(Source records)
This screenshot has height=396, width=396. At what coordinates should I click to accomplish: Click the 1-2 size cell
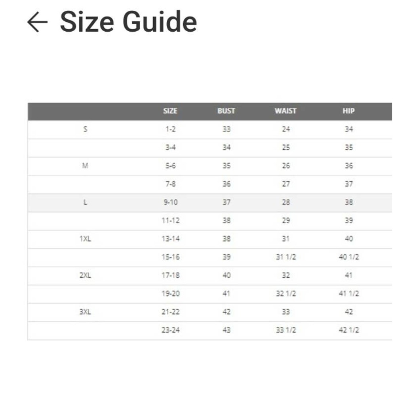[x=170, y=129]
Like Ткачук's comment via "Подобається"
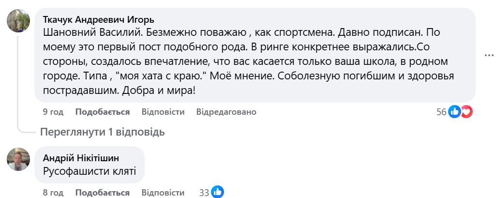496x198 pixels. 103,112
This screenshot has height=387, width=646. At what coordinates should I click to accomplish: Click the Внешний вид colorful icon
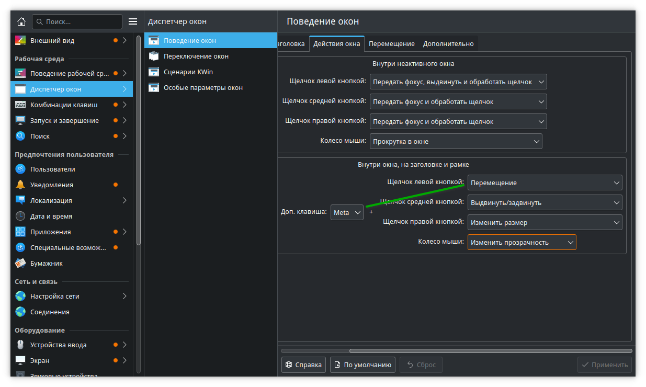point(20,40)
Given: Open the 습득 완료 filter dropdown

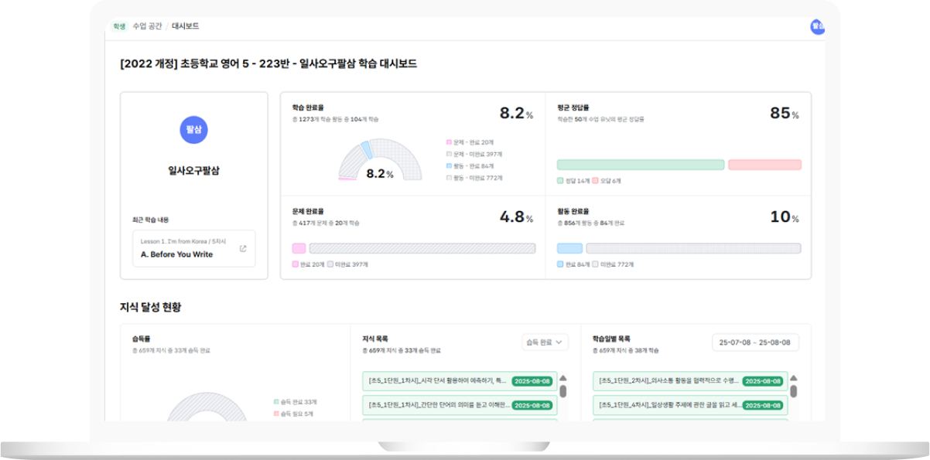Looking at the screenshot, I should 545,342.
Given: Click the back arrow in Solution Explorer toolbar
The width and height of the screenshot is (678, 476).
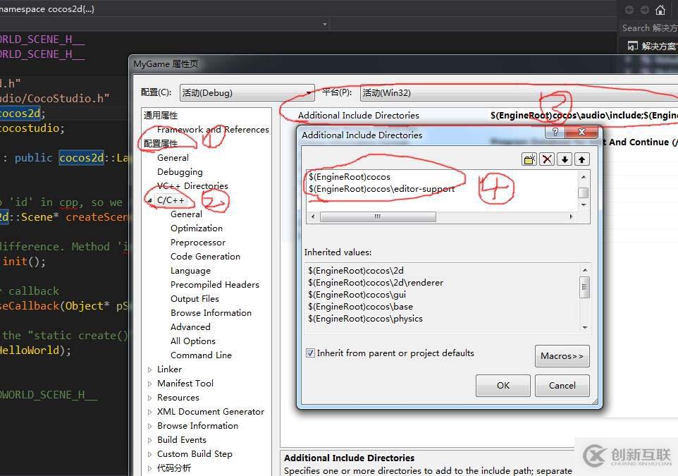Looking at the screenshot, I should [629, 10].
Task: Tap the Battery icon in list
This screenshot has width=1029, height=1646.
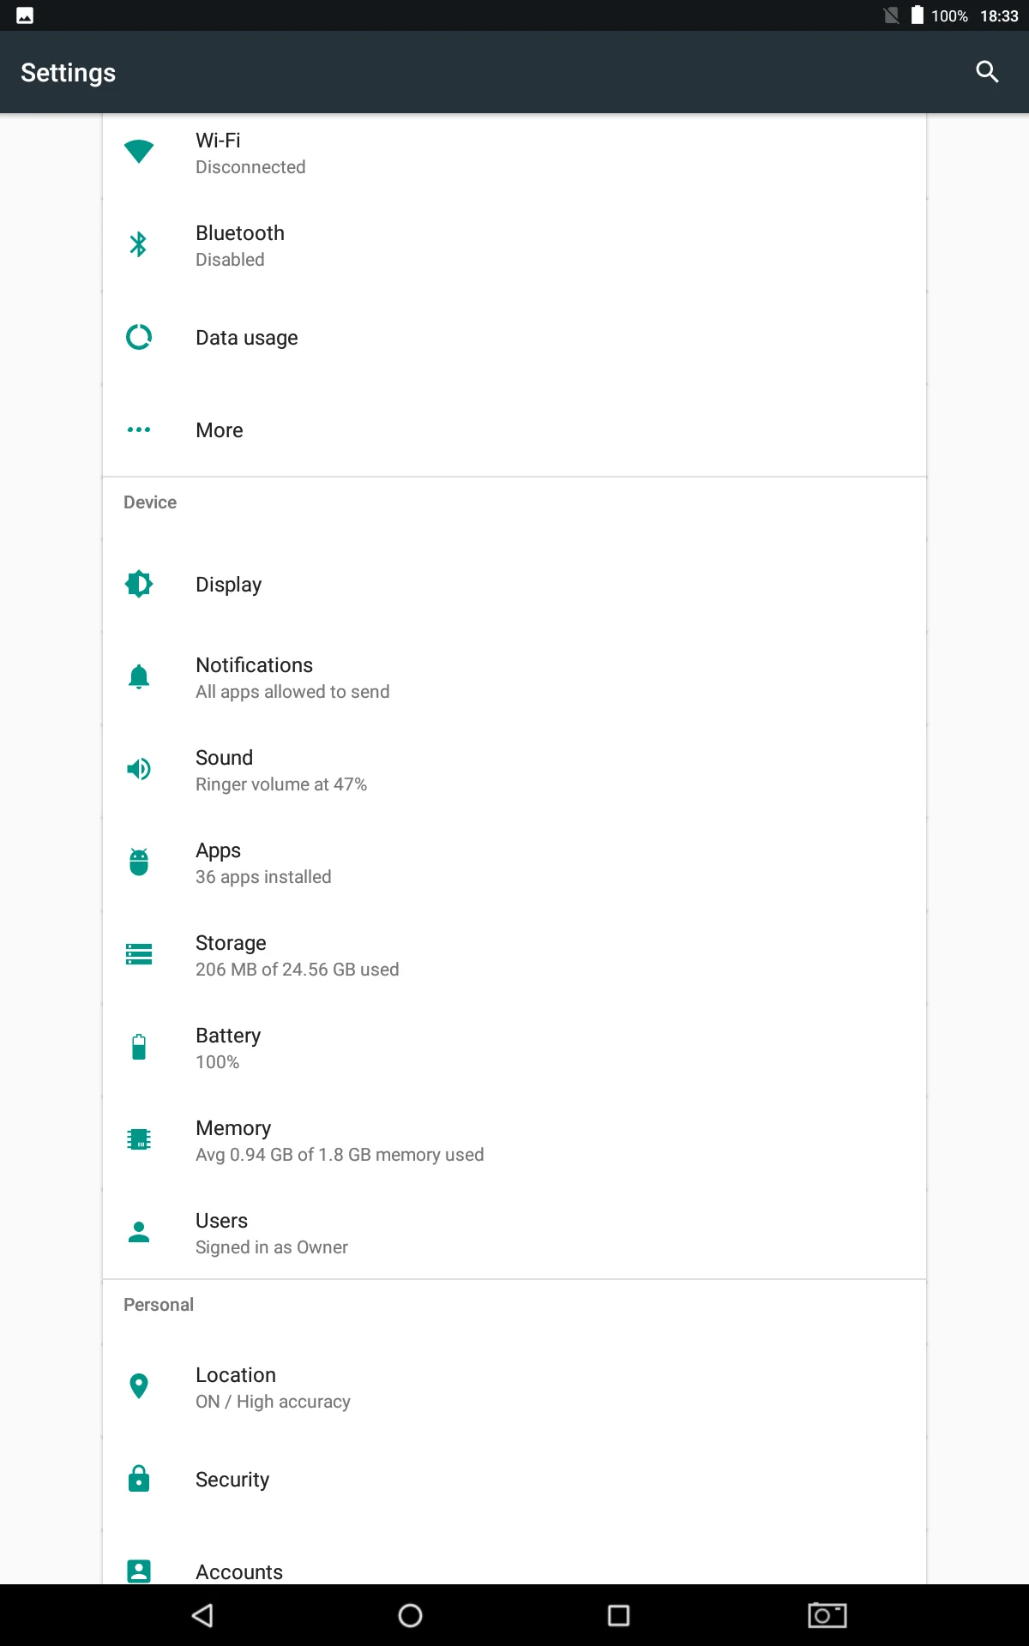Action: click(139, 1047)
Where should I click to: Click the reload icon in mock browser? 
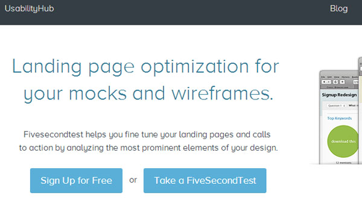[335, 82]
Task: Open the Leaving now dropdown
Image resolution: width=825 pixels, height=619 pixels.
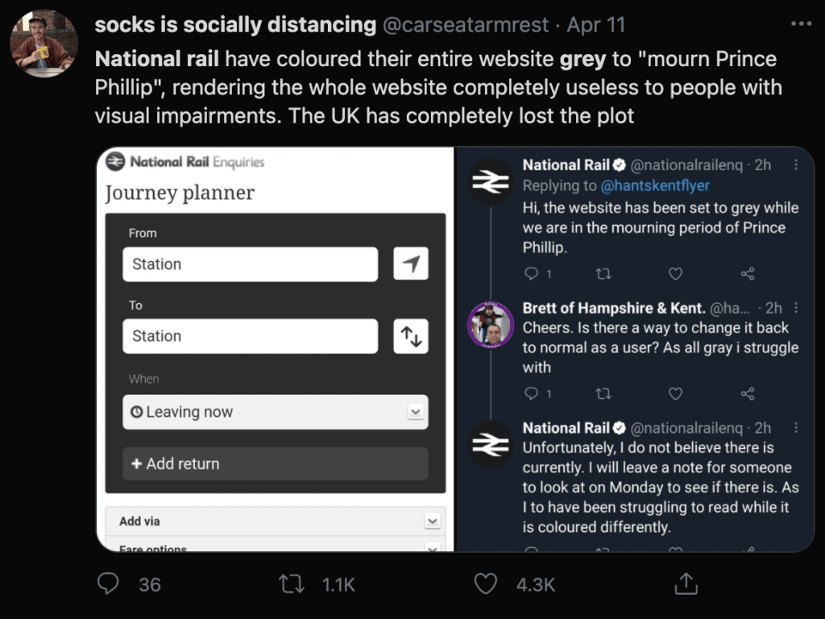Action: pyautogui.click(x=275, y=412)
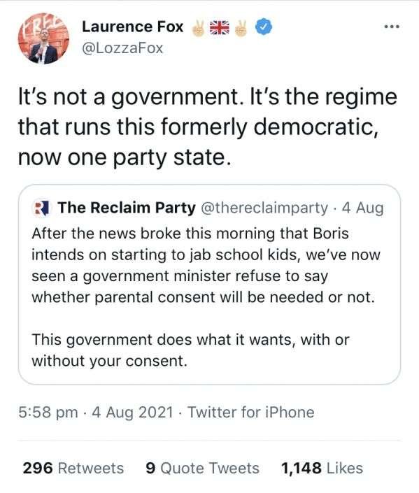This screenshot has height=493, width=419.
Task: Click the Reclaim Party logo icon
Action: click(x=43, y=208)
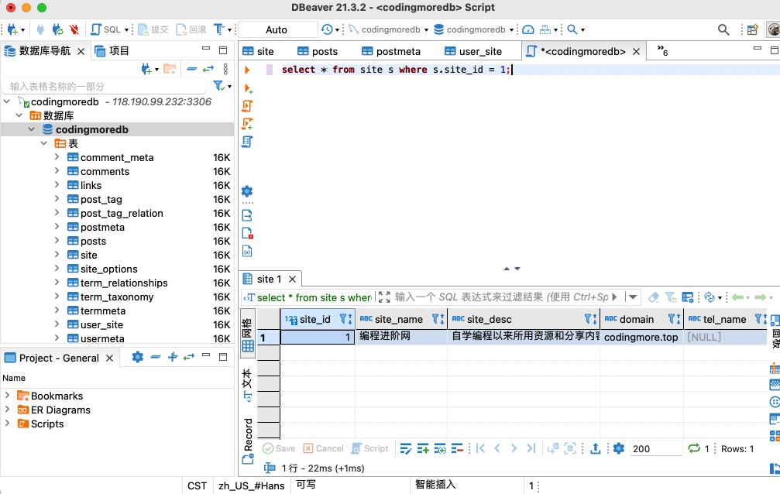Click the execute SQL statement arrow icon
The height and width of the screenshot is (494, 780).
click(247, 70)
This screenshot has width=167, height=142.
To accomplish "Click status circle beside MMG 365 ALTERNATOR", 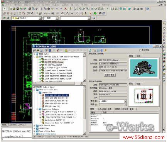I will [x=40, y=59].
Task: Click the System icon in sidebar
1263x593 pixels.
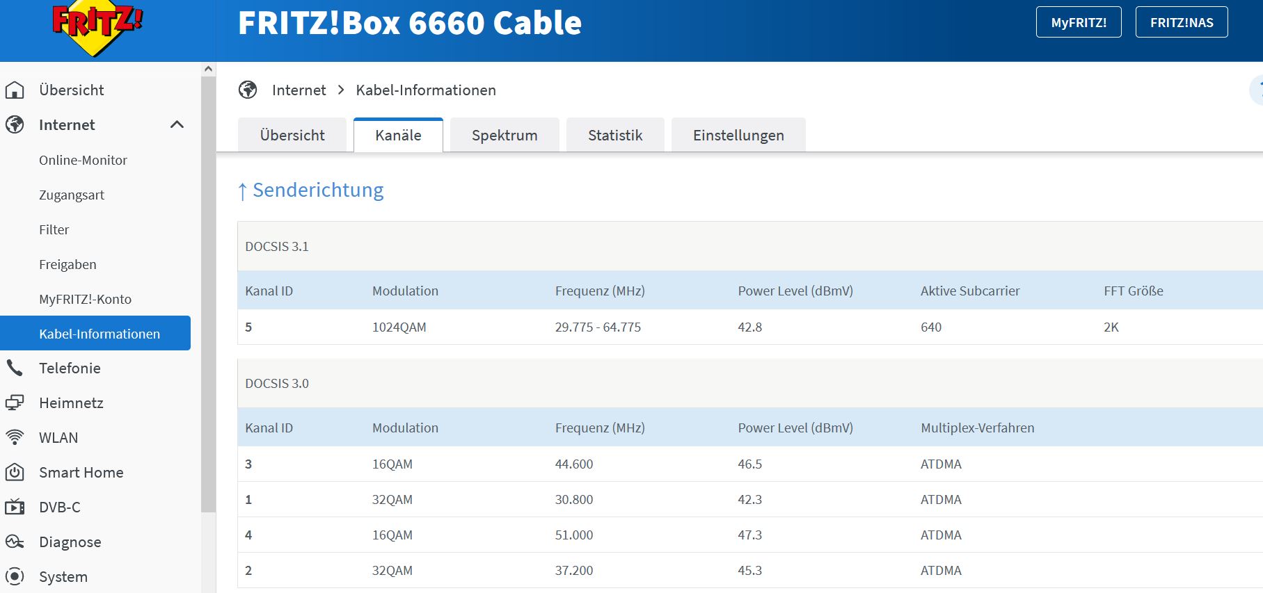Action: (x=15, y=576)
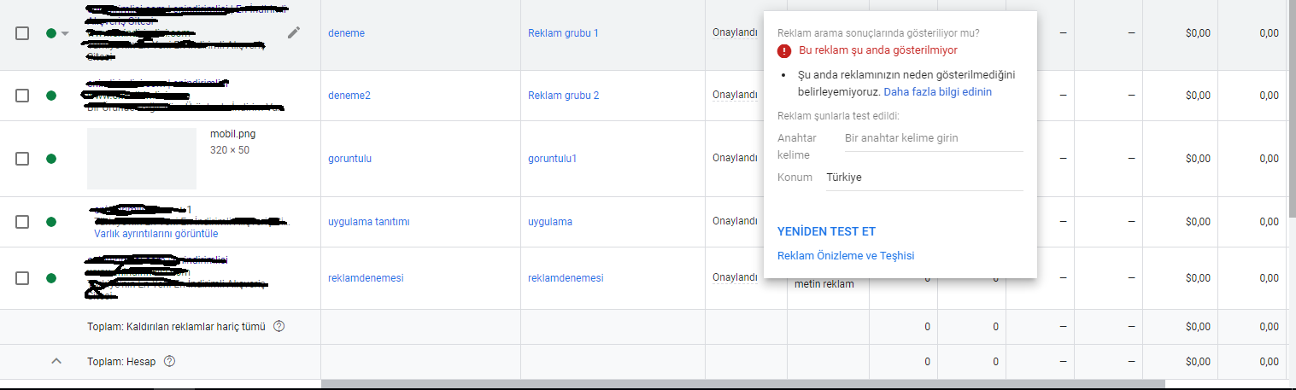Tick the checkbox for reklamdenemesi row
This screenshot has width=1296, height=390.
[22, 278]
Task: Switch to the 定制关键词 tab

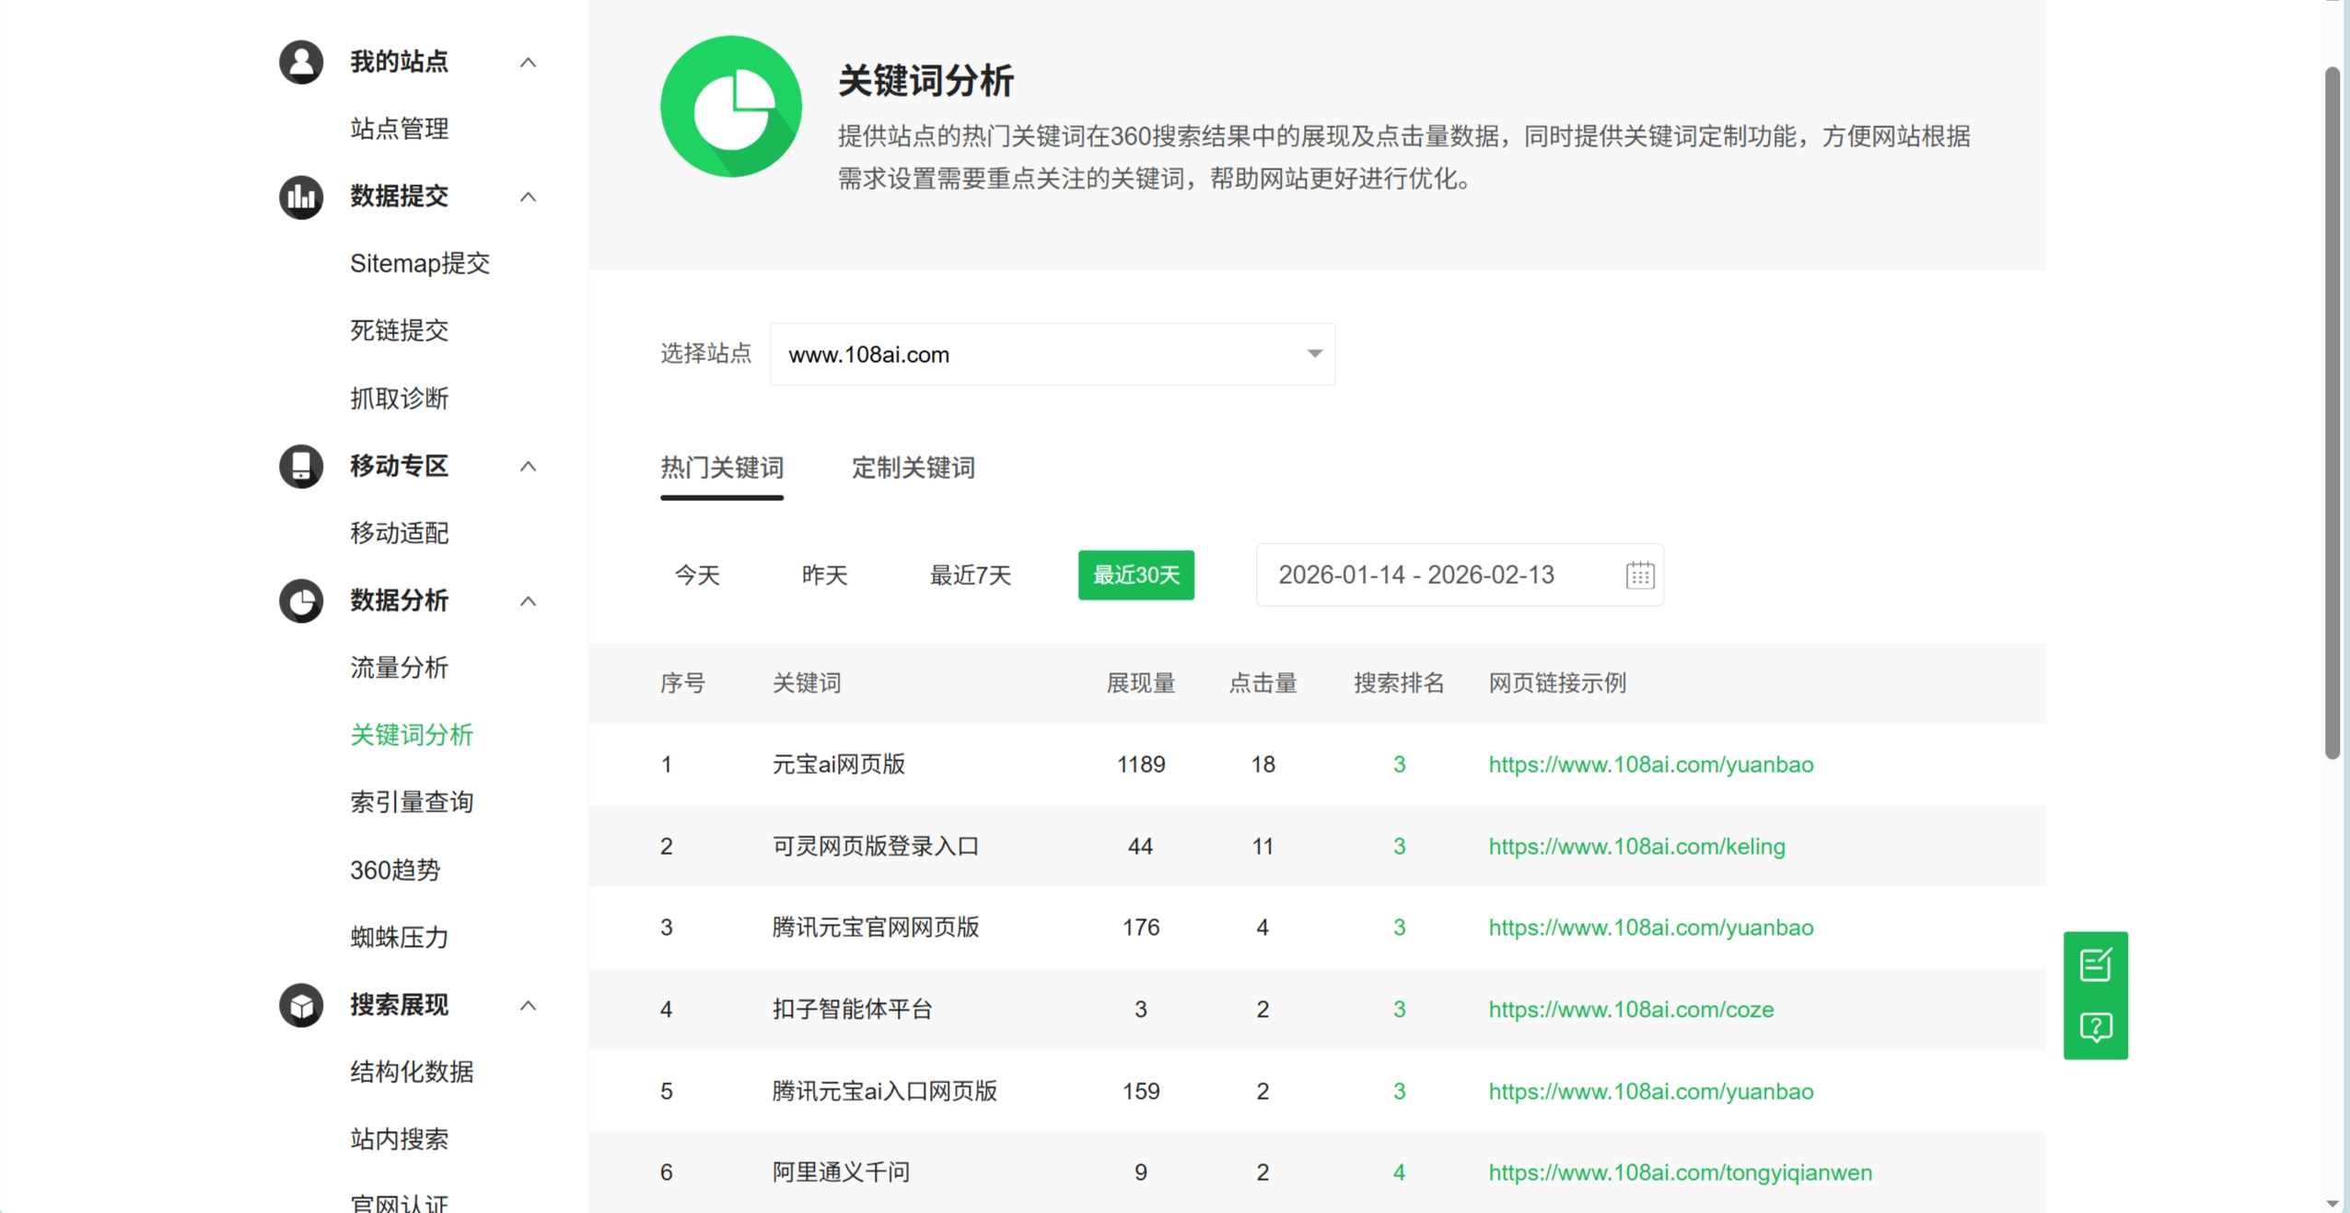Action: pyautogui.click(x=913, y=468)
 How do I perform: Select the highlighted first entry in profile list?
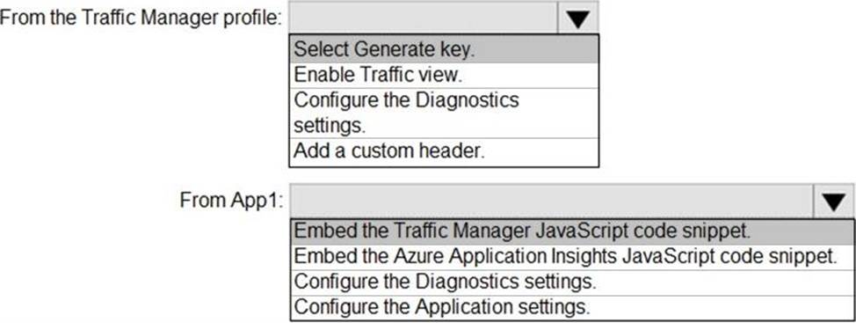click(444, 50)
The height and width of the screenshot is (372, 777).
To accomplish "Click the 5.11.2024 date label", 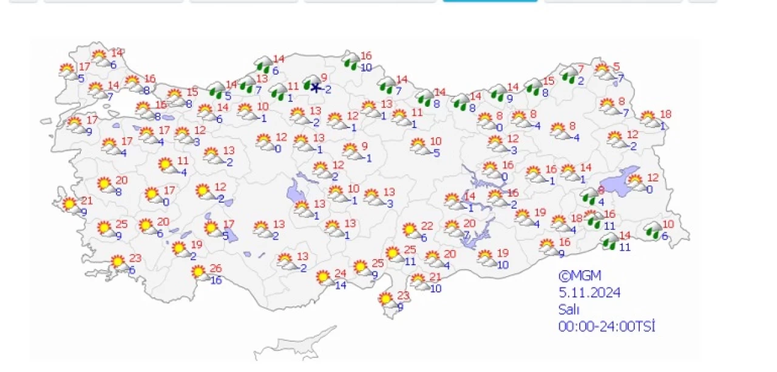I will coord(589,293).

• [Required work]: Pictures excluded, reproduce only the part above that opens with the line holding "This screenshot has height=387, width=646." and closes with the line holding "This screenshot has width=167, height=142.", exactly as written.

• [Task solution]:
This screenshot has height=387, width=646. At what coordinates should I click to accomplish: Click the Внешний вид colorful icon
point(20,40)
Given: Open the 습득 완료 filter dropdown

Looking at the screenshot, I should 545,342.
Given: Click the back arrow in Solution Explorer toolbar
The width and height of the screenshot is (678, 476).
Looking at the screenshot, I should [629, 10].
Task: Tap the Battery icon in list
This screenshot has width=1029, height=1646.
Action: click(139, 1047)
Where should I click to: Click the reload icon in mock browser? 
[335, 82]
Task: Open the Leaving now dropdown
Image resolution: width=825 pixels, height=619 pixels.
Action: pyautogui.click(x=275, y=412)
This screenshot has height=493, width=419.
Task: Click the Reclaim Party logo icon
Action: click(x=43, y=208)
Click the execute SQL statement arrow icon
The height and width of the screenshot is (494, 780).
click(247, 70)
This screenshot has width=167, height=142.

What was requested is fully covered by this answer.